DATASET RECORDS Start Marker

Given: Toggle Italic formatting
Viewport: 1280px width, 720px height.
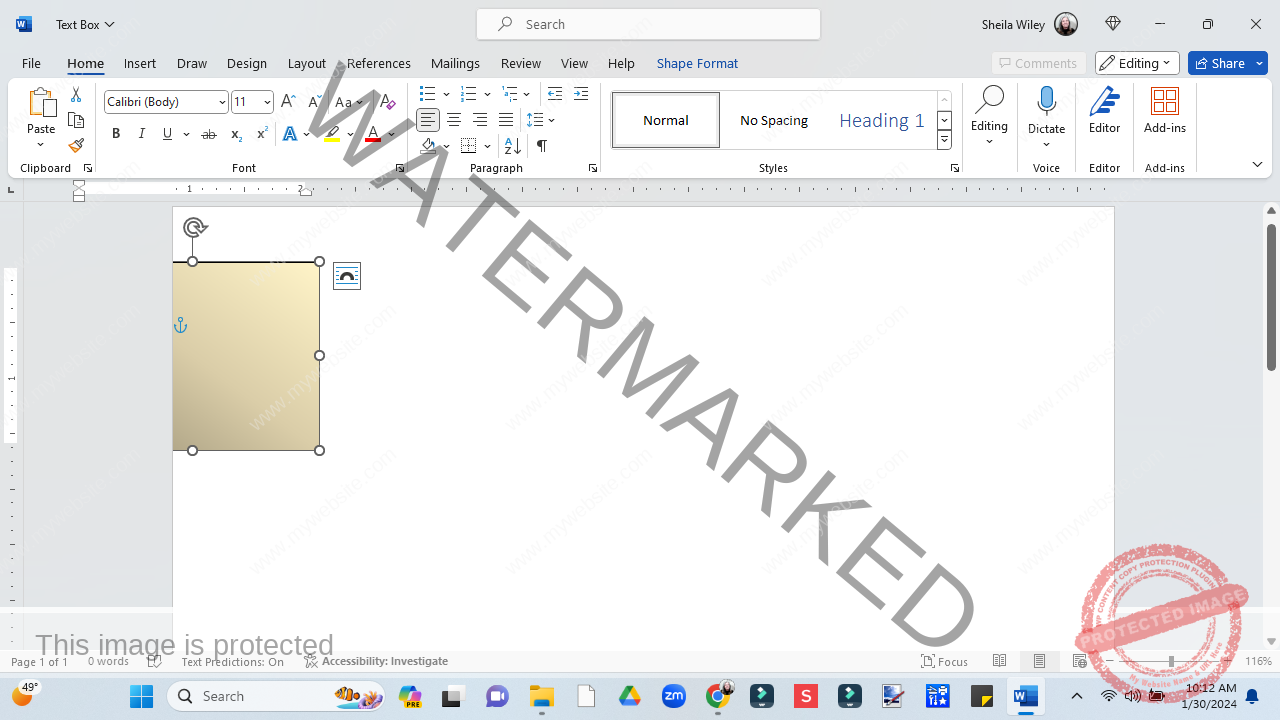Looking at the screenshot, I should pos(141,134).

DATASET RECORDS End Marker
DATASET RECORDS Start Marker

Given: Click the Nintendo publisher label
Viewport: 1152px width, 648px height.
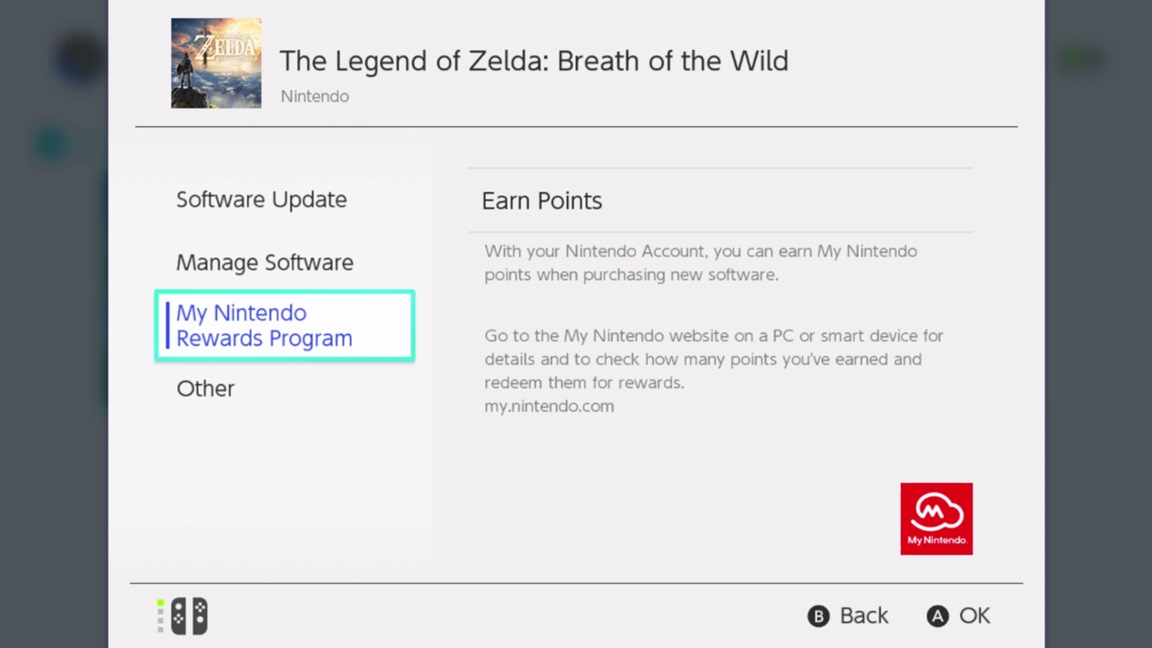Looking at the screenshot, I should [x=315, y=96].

DATASET RECORDS End Marker
DATASET RECORDS Start Marker

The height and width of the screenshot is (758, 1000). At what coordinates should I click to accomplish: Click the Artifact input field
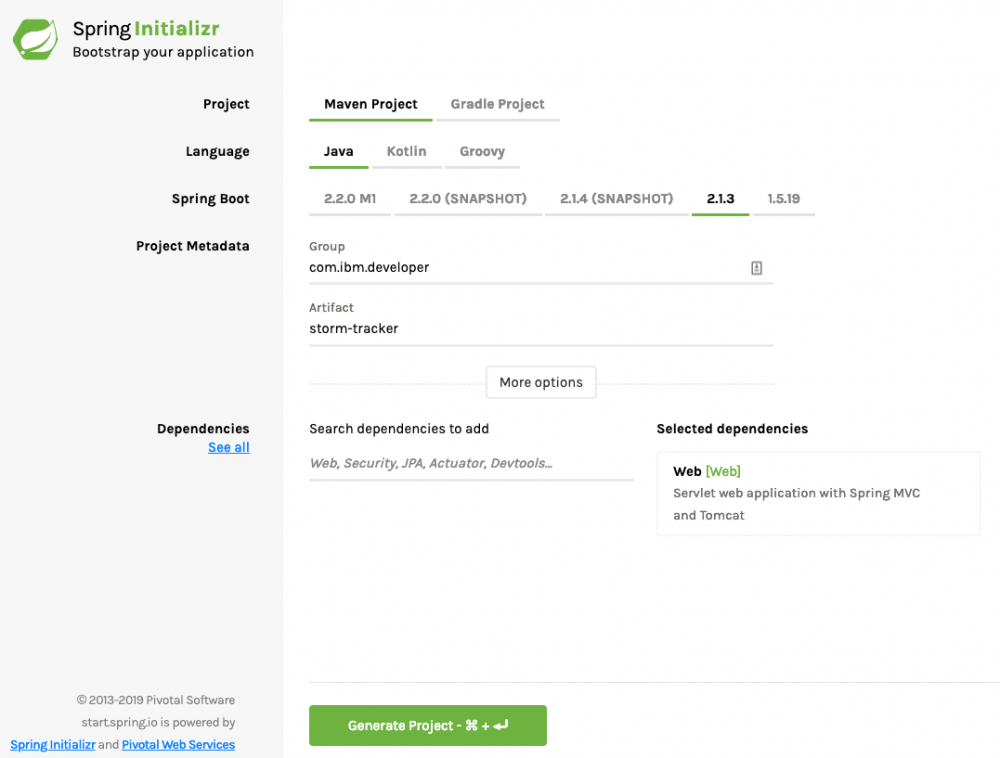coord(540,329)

DATASET RECORDS End Marker

Read the listing. Report every line that includes the word "Given".

• [OUTPUT OF THE EXERCISE]:
Given: Toggle Italic formatting
Given: Click the Nintendo publisher label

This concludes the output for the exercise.